We can clearly see that Sherlock was the one stood on the ledge and it is the same Sherlock who jumps. Moriarty was laid prone on the rooftop of St. Bart's. I'm of the suspicion that Moriarty remains alive somehow (no idea how, though). Like all great Heroes and Villains, Sherlock and Moriarty live for the existence of the other. Anyway, onto Sherlock......

1. Note that Watson did not see the impact of the fall ,as Sherlock begged him to stay where he was (Specifically: 'Keep your eyes fixed on me'). I suspect that Sherlock jumped into the rubbish truck which was immediately beside where he 'landed'. From a height of 60-odd feet, he would be travelling at 43mph as he hit the ground. That impact cannot be survivable on concrete. However a shorter fall onto a big heap of rubbish bags? Easily survivable. Also, Sherlock was laid at a different angle to that at which he was falling - almost perpendicular. Yet parallel to the truck, had he rolled off it.

2. It takes an age for Watson to reach the body, as he is disoriented by a collision with a cyclist. I suspect that the cyclist was one of Sherlock's Homeless Network employed to daze Watson. Sherlock could easily have landed in the rubbish truck and rolled to reposition himself on the ground. Similarly, I believe that the people who quickly surround Sherlock are also part of the Homeless Network; a ploy to further delay Watson reaching him.

3. Sherlock, earlier, had a 'moment' with Molly, the girl in the morgue who fancies him like mad. Sherlock tells Molly that she is very important to him, and it is evident that she'd do anything for him. She could easily supply some blood (real or otherwise) and then interfere with autopsy reports etc. It could even be that Molly was positioned below as Sherlock jumped, to supply this blood.

4. Watson feels for Sherlock's pulse, which doesn't seem to be there. HOW do you stop a pulse? Well, Sherlock was playing with a squash-ball earlier in the episode. If you place a squash-ball under the armpit, you can stop a pulse in the wrist from being felt. Another way of stopping the pulse would be the consumption of rhododendron (the flower found on the kidnapper's shoe, earlier in the episode - so Sherlock would've had some in his possession).

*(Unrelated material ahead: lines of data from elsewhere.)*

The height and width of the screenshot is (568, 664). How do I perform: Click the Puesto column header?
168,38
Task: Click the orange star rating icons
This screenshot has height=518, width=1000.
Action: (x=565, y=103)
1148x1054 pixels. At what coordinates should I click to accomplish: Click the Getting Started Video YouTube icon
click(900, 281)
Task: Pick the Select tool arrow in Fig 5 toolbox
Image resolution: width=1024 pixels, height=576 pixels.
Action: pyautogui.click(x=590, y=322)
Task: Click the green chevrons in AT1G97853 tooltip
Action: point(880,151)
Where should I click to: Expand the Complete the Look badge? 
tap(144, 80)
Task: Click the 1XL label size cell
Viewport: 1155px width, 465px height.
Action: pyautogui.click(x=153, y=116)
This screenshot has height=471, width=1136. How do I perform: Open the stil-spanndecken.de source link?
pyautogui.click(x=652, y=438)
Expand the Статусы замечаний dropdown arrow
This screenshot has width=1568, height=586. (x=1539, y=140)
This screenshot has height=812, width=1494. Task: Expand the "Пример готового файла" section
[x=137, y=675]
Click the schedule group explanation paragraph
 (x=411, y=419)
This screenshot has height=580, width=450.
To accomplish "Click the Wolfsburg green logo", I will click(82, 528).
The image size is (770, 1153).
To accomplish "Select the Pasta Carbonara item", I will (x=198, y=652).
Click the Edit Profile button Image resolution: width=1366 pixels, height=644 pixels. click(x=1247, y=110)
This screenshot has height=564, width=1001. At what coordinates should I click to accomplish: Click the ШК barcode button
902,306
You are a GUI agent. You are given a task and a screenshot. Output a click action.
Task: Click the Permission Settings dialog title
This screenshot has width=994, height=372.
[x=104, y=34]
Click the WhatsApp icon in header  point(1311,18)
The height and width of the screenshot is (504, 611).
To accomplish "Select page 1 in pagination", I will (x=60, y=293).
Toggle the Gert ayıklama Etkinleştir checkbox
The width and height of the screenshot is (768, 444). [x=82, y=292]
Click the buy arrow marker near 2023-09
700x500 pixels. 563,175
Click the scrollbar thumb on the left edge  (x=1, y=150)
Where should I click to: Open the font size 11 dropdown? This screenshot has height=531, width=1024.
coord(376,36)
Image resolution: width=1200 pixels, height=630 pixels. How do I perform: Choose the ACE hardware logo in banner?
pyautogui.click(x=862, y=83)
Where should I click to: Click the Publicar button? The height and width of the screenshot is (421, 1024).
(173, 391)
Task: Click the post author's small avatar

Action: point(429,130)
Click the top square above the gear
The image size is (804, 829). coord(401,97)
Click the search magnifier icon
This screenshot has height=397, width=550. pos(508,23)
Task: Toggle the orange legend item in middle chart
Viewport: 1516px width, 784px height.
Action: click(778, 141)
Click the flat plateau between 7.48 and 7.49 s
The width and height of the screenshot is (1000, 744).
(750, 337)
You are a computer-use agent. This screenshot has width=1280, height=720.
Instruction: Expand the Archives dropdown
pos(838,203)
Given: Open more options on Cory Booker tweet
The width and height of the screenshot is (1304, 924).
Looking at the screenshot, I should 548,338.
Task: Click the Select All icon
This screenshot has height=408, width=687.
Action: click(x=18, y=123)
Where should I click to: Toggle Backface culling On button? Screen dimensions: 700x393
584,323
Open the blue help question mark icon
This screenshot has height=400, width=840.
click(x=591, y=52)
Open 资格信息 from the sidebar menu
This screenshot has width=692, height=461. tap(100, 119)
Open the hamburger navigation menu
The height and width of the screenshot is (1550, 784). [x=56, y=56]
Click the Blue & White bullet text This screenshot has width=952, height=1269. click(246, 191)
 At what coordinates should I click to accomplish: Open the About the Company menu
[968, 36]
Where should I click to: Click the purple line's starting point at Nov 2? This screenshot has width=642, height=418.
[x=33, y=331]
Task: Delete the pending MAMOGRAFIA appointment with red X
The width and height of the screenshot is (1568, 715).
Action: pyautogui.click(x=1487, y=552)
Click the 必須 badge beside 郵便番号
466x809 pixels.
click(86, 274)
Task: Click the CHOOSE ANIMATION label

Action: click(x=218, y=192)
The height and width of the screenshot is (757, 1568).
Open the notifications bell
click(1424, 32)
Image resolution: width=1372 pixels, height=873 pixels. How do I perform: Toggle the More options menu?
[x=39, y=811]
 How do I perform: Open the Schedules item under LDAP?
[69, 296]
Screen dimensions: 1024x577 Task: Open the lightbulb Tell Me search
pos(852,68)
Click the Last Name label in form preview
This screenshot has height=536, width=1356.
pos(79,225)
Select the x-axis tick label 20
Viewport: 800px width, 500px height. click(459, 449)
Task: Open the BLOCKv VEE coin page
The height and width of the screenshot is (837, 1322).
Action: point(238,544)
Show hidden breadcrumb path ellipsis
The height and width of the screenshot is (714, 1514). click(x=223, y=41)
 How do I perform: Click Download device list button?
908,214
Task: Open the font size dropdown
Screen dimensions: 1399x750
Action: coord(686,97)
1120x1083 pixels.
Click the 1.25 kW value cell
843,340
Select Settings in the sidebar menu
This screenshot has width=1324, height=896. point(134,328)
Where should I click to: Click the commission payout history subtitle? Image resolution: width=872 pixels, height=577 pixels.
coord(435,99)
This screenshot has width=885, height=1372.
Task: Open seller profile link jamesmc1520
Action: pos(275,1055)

5. Mycroft's ambivalence to his brother's death suggests to me that he too (as well as Molly) was in on what Sherlock was planning (in spite of their fiery relationship). It was Mycroft that 'unwittingly' gave some of Sherlock's life secrets to Moriarty. This may have been part of the plan to convince Watson that Sherlock really was dead. Also, Mycroft could play a part in document forgery (with regards to the autopsy by Molly).

6. I believe that Watson HAD to believe Sherlock was dead in order that everyone else believe's it. Sherlock's closest companion is the one who 'would truly know' after all. Also, Sherlock knows Watson's 'human' mannerisms and would know that Watson would really believe that his friend was dead.
Sherlock is alive and I think the above provides a good explanation as to how he did it. HOWEVER.......other worthy notes:

- Watson keeping his eyes fixed on Sherlock meant he didn't see the moment of impact. This is the argument I use for 'landing in the truck and rolling onto the ground', but who's to say that Molly wasn't also waiting below with blood - having had previous instruction from Sherlock, along with the Homeless Network.


- The high-pitched noise we hear as Watson is disoriented is similar to the noise we hear regularly throughout the 'Hound of Baskervilles' episode; could his disorientation be caused by that same drug/fear stimulant? Perhaps the drug was issued somehow by the passing cyclist? The Sun blocking his eyes has the same blinding effect as when the lights were turned on in the lab in HoB, after taking that drug.

- The rubbish truck drives away after the body 'lands'. Is Sherlock on the ground? Or has he been carried off? The body on the ground could be PERCEIVED to be Sherlock by Watson if he'd taken that fear-stimulant drug. They saw the hound 'because they expected to see it'. Maybe Watson (and the audience) saw Sherlock's body in a similar way - expected to see him dead? I don't believe this is very 'Sherlock' but is perfectly possible and fairly simple.

- Sherlock asked Moriarty for 'privacy'......was this so that the 'Molly' set-up could occur without Moriarty's knowledge? Once set-up, Sherlock could turn to Moriarty with the 'as long as you're alive' story, knowing Moriarty would be insane enough to kill himself.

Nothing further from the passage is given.